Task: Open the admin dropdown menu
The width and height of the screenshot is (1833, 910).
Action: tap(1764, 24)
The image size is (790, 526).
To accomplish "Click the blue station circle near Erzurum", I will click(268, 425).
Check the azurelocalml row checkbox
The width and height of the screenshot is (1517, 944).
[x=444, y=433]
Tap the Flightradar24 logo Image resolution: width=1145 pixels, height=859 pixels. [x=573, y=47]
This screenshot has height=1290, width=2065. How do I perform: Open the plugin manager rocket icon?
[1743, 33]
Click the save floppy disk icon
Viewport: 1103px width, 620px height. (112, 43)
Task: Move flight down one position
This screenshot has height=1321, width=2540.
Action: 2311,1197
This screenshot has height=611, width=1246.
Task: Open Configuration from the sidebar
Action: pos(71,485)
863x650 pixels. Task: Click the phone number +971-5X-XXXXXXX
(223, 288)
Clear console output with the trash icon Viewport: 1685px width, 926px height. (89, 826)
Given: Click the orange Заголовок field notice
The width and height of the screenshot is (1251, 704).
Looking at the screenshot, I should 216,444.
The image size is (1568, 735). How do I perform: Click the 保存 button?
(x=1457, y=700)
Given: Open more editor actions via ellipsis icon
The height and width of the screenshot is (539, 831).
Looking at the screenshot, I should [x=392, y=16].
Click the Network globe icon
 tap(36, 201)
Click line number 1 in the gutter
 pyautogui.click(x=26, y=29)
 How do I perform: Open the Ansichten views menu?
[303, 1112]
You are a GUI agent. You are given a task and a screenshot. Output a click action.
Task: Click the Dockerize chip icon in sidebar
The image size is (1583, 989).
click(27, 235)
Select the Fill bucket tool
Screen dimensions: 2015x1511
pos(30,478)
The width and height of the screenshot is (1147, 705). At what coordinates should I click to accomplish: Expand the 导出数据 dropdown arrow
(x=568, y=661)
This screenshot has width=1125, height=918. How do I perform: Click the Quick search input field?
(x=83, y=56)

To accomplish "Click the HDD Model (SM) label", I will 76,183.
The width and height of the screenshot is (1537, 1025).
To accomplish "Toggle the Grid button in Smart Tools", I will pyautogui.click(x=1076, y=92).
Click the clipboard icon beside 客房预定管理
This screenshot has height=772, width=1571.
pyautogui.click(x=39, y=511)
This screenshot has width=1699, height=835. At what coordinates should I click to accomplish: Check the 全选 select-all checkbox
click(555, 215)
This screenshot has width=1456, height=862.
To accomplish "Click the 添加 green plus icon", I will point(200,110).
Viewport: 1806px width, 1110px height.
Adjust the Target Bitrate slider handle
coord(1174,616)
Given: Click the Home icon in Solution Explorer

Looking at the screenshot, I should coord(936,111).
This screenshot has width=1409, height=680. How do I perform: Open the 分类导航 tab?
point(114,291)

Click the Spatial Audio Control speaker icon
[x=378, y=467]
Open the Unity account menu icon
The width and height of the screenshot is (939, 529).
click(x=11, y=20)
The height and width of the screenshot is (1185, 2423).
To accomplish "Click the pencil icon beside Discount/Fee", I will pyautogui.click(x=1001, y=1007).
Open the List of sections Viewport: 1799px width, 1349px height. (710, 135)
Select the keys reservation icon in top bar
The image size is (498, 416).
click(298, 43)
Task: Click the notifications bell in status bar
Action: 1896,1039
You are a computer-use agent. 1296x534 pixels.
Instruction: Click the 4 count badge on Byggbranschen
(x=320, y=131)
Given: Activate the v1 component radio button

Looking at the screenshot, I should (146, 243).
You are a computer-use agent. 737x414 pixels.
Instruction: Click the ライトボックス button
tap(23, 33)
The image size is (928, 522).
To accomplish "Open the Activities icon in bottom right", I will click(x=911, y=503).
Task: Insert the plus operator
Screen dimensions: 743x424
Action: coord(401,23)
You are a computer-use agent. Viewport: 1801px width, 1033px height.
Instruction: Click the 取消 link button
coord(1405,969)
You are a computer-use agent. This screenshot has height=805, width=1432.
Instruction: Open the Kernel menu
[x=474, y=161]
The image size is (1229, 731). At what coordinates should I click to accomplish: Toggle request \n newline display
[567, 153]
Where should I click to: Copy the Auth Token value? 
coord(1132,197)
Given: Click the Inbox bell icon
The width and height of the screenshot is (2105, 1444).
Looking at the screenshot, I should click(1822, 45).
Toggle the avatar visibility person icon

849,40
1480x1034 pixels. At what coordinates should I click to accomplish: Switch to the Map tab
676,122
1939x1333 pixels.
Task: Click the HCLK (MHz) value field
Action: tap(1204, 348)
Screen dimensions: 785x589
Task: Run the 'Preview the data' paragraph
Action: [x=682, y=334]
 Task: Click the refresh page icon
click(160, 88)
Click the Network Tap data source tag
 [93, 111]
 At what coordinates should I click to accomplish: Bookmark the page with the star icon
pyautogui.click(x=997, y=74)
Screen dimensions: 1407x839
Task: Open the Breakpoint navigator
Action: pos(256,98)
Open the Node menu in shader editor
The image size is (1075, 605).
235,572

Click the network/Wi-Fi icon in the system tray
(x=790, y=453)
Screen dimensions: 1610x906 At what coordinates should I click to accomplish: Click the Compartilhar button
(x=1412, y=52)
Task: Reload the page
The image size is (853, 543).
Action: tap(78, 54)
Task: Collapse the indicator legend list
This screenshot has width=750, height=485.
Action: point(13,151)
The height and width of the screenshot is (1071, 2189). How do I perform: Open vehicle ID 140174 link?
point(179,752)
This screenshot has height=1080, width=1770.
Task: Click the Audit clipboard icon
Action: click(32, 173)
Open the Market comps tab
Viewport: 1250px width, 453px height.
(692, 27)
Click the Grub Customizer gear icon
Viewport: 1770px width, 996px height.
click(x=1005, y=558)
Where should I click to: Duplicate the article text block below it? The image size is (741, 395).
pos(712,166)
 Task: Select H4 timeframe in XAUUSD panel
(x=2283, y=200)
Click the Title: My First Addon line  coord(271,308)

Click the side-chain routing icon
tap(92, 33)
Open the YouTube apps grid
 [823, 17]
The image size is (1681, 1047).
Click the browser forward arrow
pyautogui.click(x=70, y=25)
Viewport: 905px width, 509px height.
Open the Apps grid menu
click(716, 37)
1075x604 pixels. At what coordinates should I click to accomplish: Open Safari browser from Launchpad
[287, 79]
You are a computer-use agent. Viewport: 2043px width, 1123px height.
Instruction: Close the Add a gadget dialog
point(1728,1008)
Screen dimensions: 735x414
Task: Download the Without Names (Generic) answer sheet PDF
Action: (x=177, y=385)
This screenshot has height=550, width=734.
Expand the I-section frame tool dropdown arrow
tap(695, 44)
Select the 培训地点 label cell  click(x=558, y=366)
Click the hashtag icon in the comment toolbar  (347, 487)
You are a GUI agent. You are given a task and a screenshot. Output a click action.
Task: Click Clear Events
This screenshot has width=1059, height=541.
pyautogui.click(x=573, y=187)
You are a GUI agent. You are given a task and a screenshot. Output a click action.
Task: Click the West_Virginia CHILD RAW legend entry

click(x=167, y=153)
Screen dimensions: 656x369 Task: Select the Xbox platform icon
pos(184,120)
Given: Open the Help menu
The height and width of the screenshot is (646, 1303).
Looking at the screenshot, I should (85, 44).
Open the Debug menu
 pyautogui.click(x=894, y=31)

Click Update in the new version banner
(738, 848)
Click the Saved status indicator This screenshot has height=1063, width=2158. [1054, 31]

## WORK REQUIRED
Answer with a single number: the count of lines in the records that contain "Clear".

## OUTPUT OF THE EXERCISE
2